[Stored data entries]
____

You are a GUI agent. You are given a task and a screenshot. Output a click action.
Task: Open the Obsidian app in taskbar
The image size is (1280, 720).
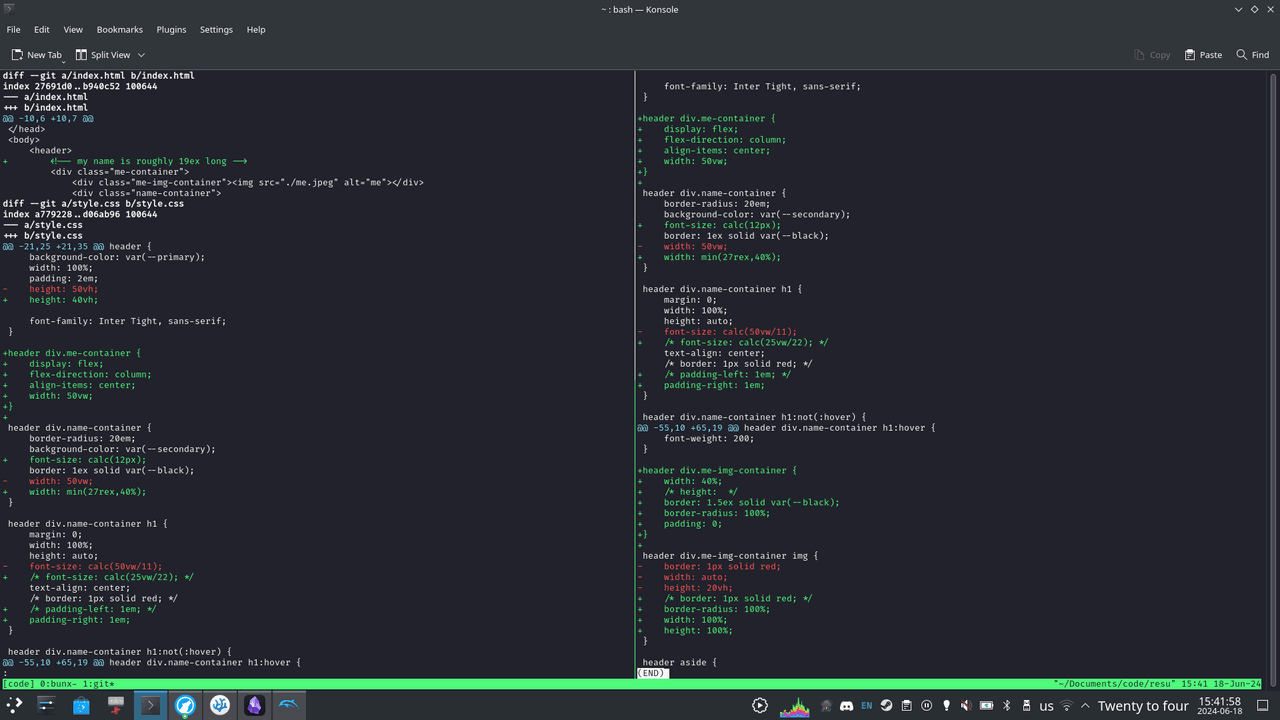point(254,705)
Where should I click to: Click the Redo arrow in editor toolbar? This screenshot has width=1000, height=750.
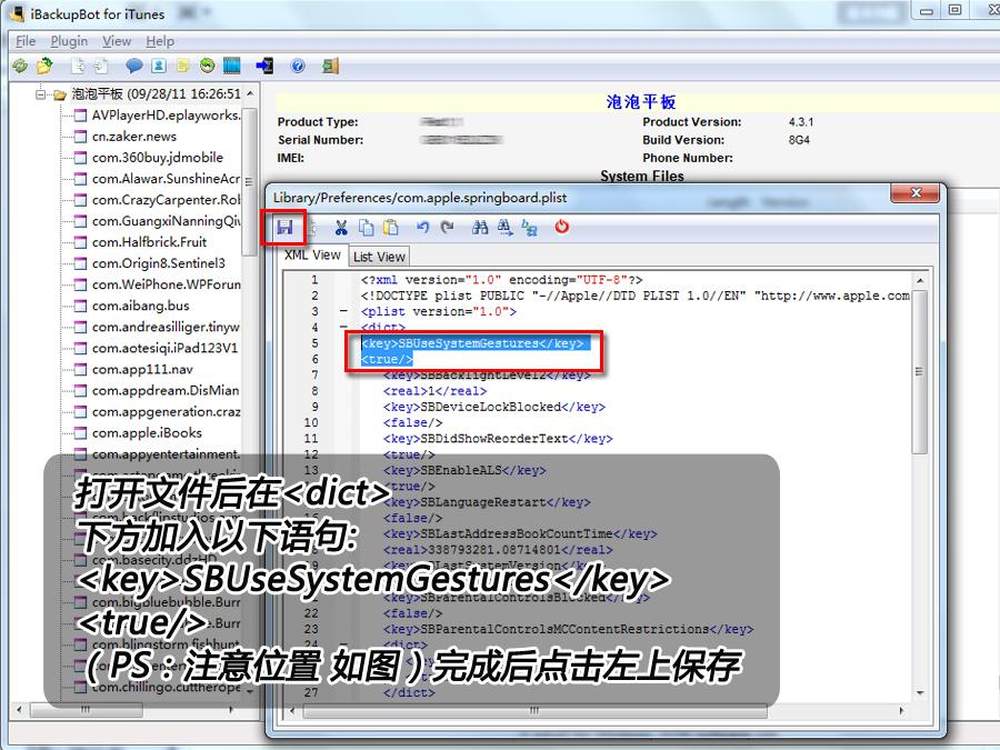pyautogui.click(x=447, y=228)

____

§ **To do**
Please print the lines from the one holding "Where should I" through the end of the records above, unchanged and with the pictures left out.

§ **Your response**
Where should I click to: Click the Redo arrow in editor toolbar? This screenshot has width=1000, height=750.
pyautogui.click(x=447, y=228)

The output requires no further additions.